J Clin Neurol.  2005 Apr;1(1):97-100. 10.3988/jcn.2005.1.1.97.

A Case of Biopsy-proven Early-onset Alzheimer's Disease with Hemiparkinsonism

Affiliations
  • 1Department of Neurology, University of Ulsan College of Medicine, Asan Medical Center, Seoul, Korea. jhlee@amc.seoul.kr
  • 2Department of Neurology, Korea University College of Medicine, Guro Hospital, Seoul, Korea.

Abstract

Patients with dementia and concomitant parkinsonism are frequently encountered in the elderly population. When it comes to young adults, however, coexistence of Alzheimer's disease (AD) and Parkinson's disease (PD) is rare.
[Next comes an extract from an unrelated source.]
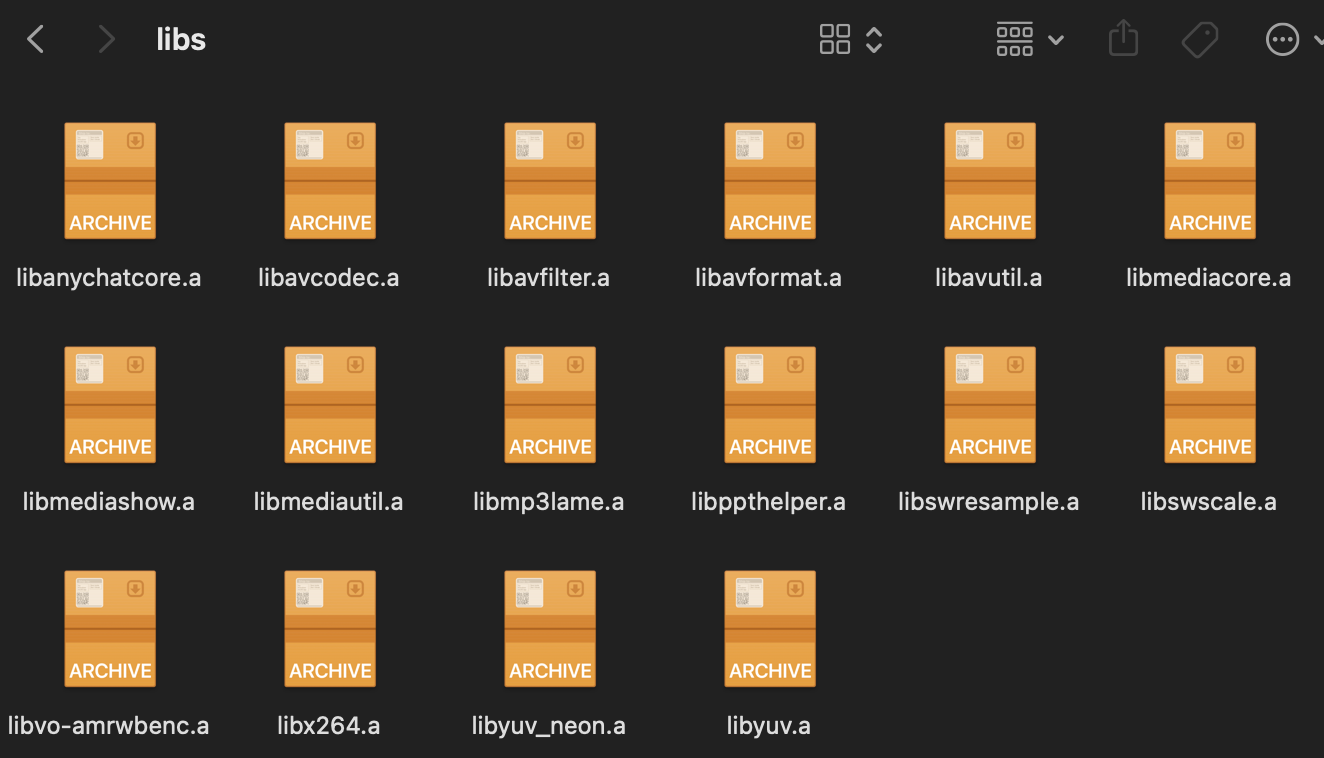Screen dimensions: 1324x758
Task: Open the Edit Tags button
Action: [1199, 40]
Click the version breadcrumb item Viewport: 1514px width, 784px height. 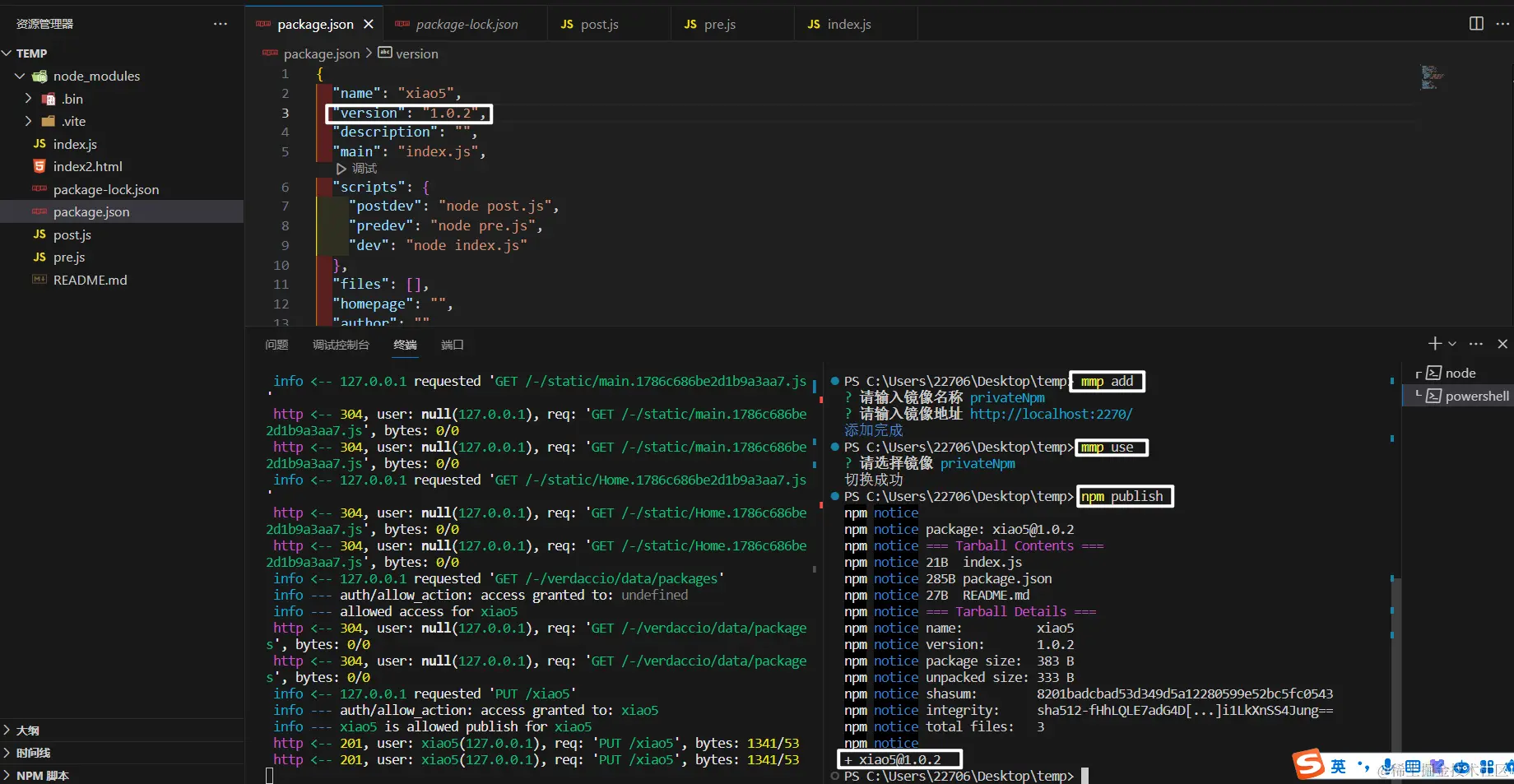[416, 53]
We described a case of 47-year old man with presenile onset dementia associated with hemiparkinsonism involving the right extremities. Brain biopsy showed neurofibrillary tangles and neuritic plaques, compatible with Alzheimer's disease. Iodine-123 labelled N-(3-iodopropen-2-yl)-2beta-carbomethoxy-3beta-(4-chlorophenyl) tropane ([(123)I]IPT) SPECT, dopamine transporter imaging, revealed a decreased uptake in both basal ganglia, more severe on the left side, particularly the caudal putamen, which is consistent with the finding of idiopathic Parkinson's disease. This case is unique in that damage on the nigrostriatal dopaminergic system in a patient with Alzheimer's disease was demonstrated by a functional neuroimaging study and that early-onset AD and early-onset PD, two rare conditions, coexist in the same individual.

Keyword

Parkinsonism; Early-onset Alzheimer's disease; Dopamine transporter imaging

MeSH Terms

Aged
Alzheimer Disease*
Basal Ganglia
Biopsy
Brain
Dementia
Dopamine Plasma Membrane Transport Proteins
Extremities
Functional Neuroimaging
Humans
Middle Aged
Neurofibrillary Tangles
Parkinson Disease
Parkinsonian Disorders
Plaque, Amyloid
Putamen
Tomography, Emission-Computed, Single-Photon
Young Adult
Dopamine Plasma Membrane Transport Proteins

Figure

  • Figure 1 (A) I-123 IPT dopamine transporter image shows a decreased uptake in both basal ganglia, more severe in the left caudal putamen. (B) Brain FDG PET shows a markedly decreased uptake in both frontal, parietal, and temporal lobes.

  • Figure 2 (A, B) Brain biopsy shows neurofibrillary tangles and several neuritic plaques on H&E stain and Bielschowsky stain. (C) Electron microscopy reveals radiating filamentous structure with surrounding degenerated neurites, compatible with amyloid plaques.